Such culture is often built around doing little things that may not seem all that significant but when repeatedly practiced they become a habit.
While teaching at a high school in Fort Lauderdale, I remember being impressed when I would see our principal walking through the halls and always stopping to pick up any litter that had been carelessly dropped by some student.
Our principal was not paid to be a janitor, and yet when the opportunity presented itself it was not beneath his dignity to perform that role. It was a little thing, but little things do mean a lot when performed time and time again.
Taking time to hold the door for someone or smiling and saying hello to a stranger as you pass, or yes, taking time to pick up the litter that someone has carelessly dropped in the halls of your school or in your work place has a way of building an important culture of respect in your home, on your team or within your work place.
Legendary college basketball coach John Wooden recognized this and sought to instill the value of respect for others when leading his teams to 10 national basketball championships.
The x's and o's of coaching were important to him but so were some other things that some might have overlooked or considered unimportant but which enabled him become one of the most respected and most successful college coaches of all time.
The culture of respect he established on his team carried over into every aspect of life as his players will attest.
Craig Impelman, one of those former players shares a weekly leadership lesson in which he uses illustrations of values he learned while playing for Coach Wooden.
Craig writes, "Coach Wooden created a culture in which team members paid attention to detail routinely, yet he was not regarded as a control freak by the team. It ultimately was culture, not constant controls, that drove the behaviors.
Culture is simply the consistent behaviors that a group of people have and which are passed on from generation to generation.
A good example of this was the way all of Coach Wooden's UCLA teams kept their dressing rooms clean both at home and on the road, without needing custodians or managers to pick up after them.

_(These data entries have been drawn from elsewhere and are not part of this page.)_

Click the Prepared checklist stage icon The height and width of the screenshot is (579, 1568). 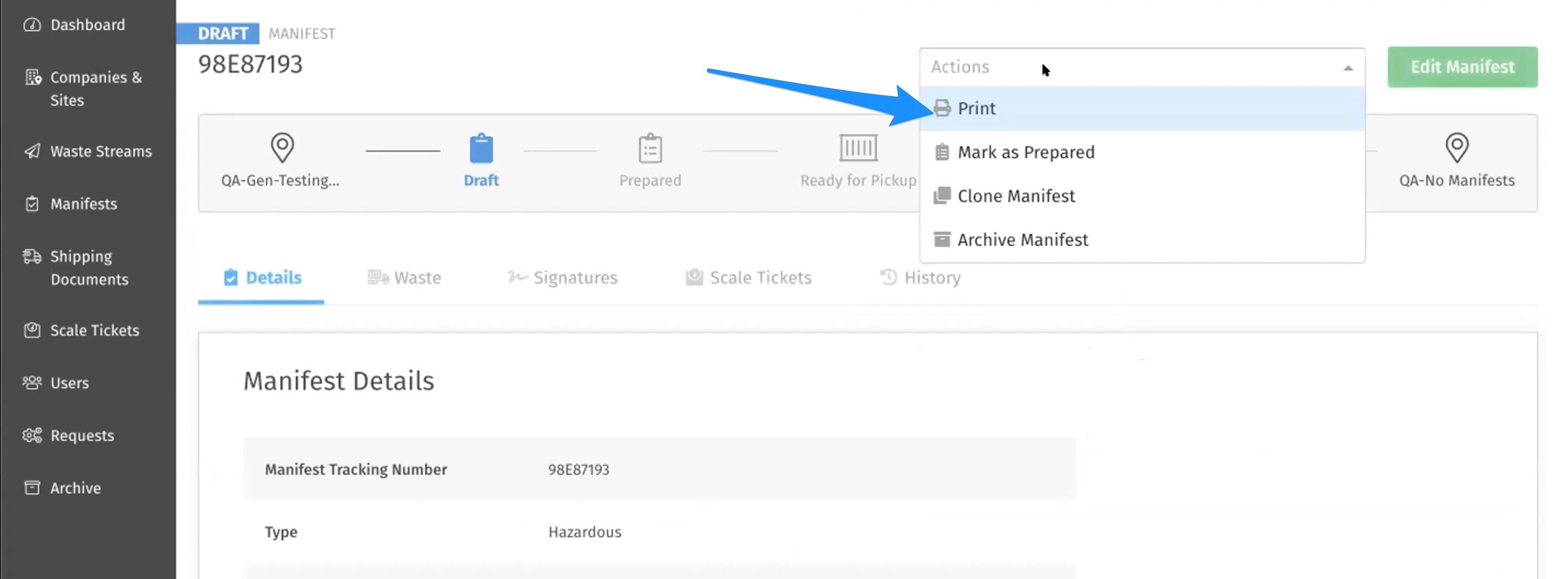[650, 148]
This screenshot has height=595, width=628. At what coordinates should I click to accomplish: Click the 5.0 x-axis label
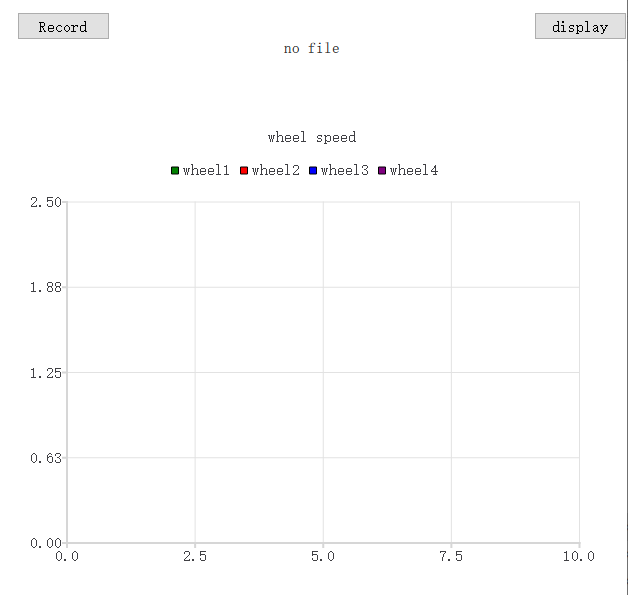pyautogui.click(x=323, y=556)
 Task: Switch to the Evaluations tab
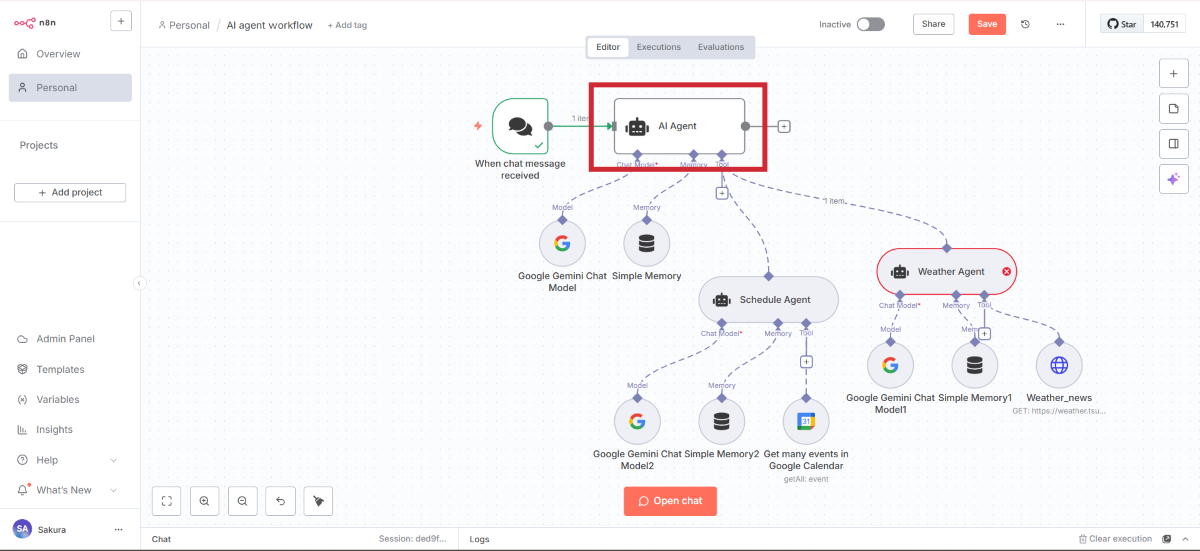click(721, 47)
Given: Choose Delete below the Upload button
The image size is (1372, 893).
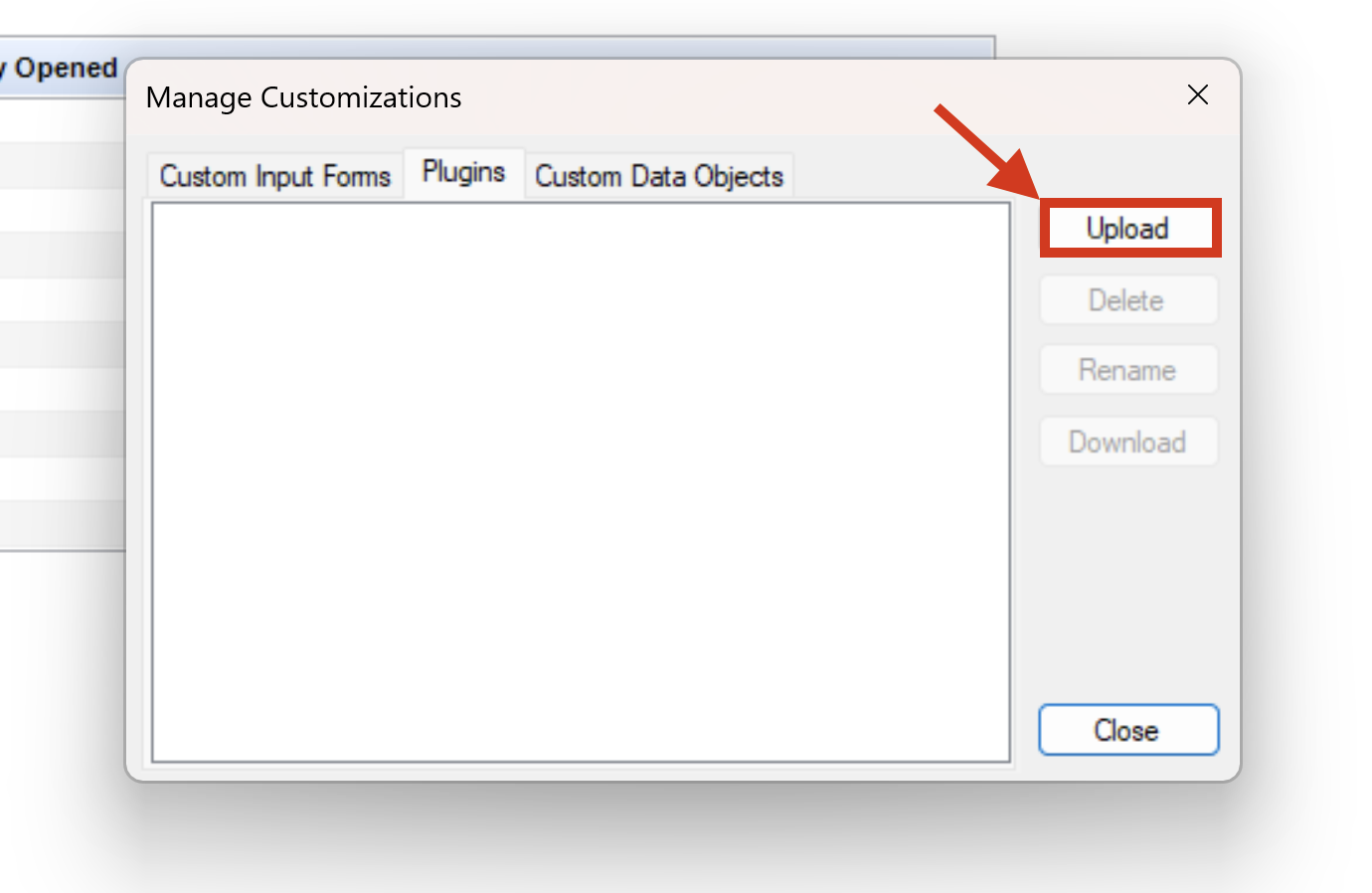Looking at the screenshot, I should tap(1127, 300).
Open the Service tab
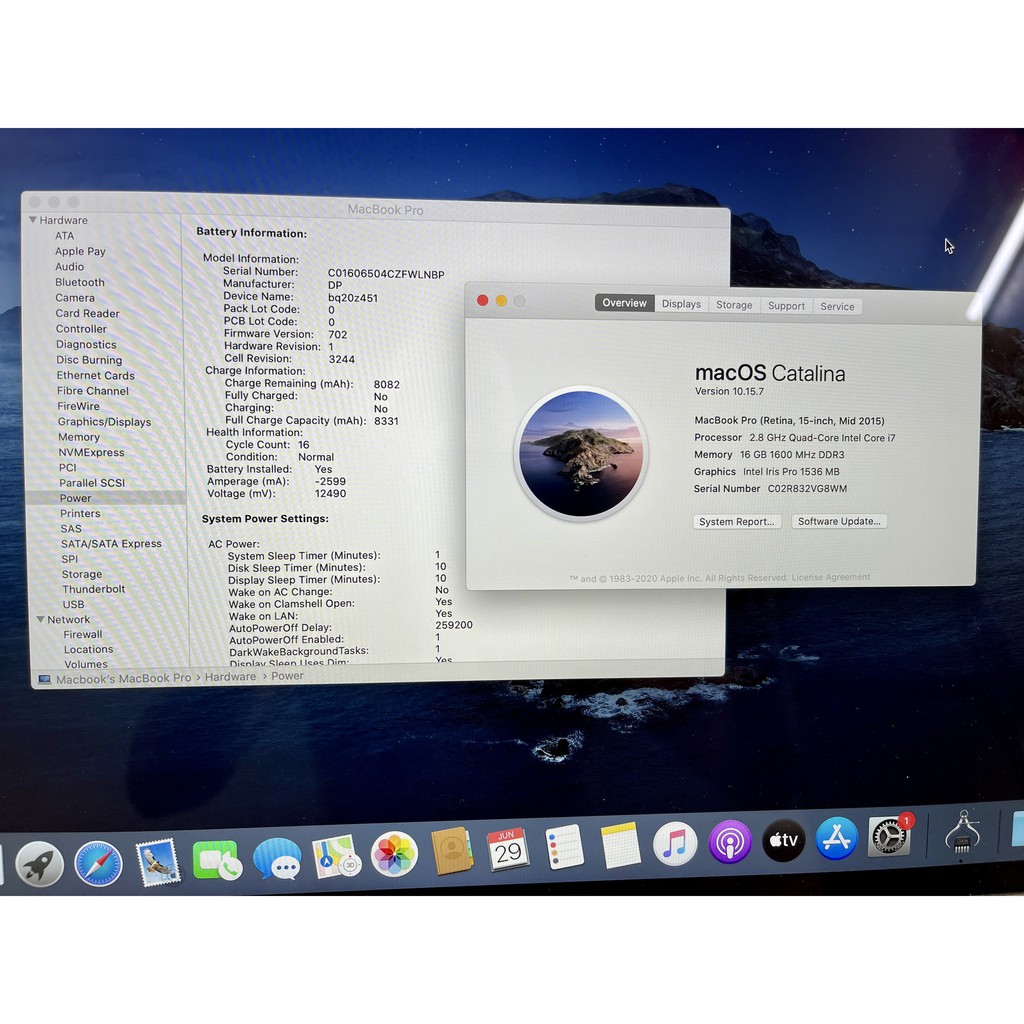The width and height of the screenshot is (1024, 1024). 837,306
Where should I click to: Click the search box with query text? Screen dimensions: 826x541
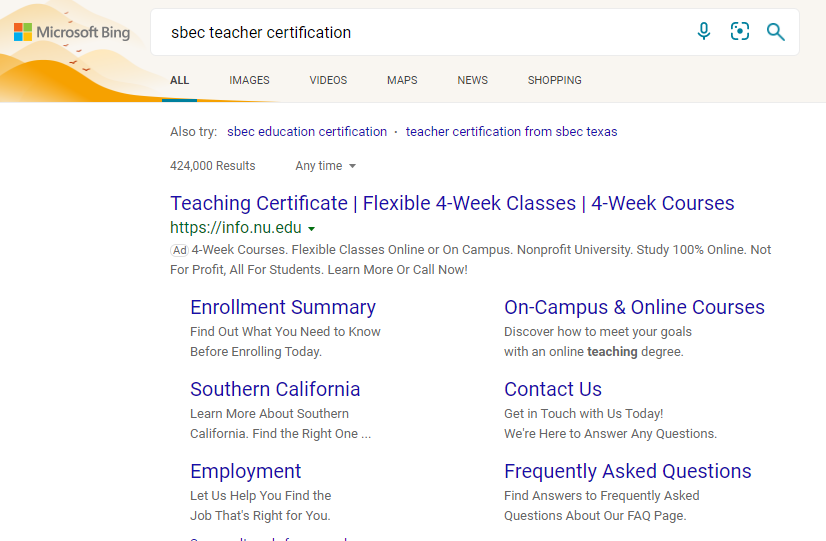420,32
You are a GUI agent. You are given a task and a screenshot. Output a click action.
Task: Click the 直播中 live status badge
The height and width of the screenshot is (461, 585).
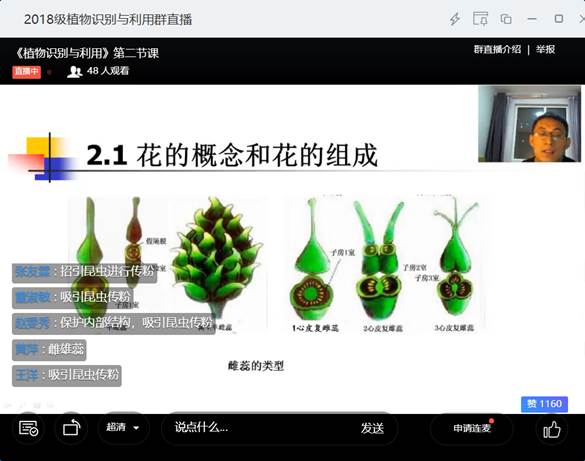coord(26,72)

Here are the steps Coach followed to create culture:
1. Give the team members a clear, detailed description of what is expected. In his book Practical Modern Basketball, Coach shared what he told the players about his expectations for the dressing room:
a. Assist the manager and Coaches in leaving our dressing and shower facilities in even better and cleaner condition then when we came.
b. Be sure that showers are turned off, soap is properly racked, the toilets are flushed, the dressing fixtures are in the proper place and that there is no paper, tape, orange peels or other refuse on the floor.
c. Be sure you place your towel in the proper container or place.
2. Hold team members accountable. Coach Wooden checked the locker room himself after every practice and game.
3. Reinforce the desired behavior. Coach read the team letters he received from custodians at other schools thanking and complimenting them for the condition in which they left the locker room.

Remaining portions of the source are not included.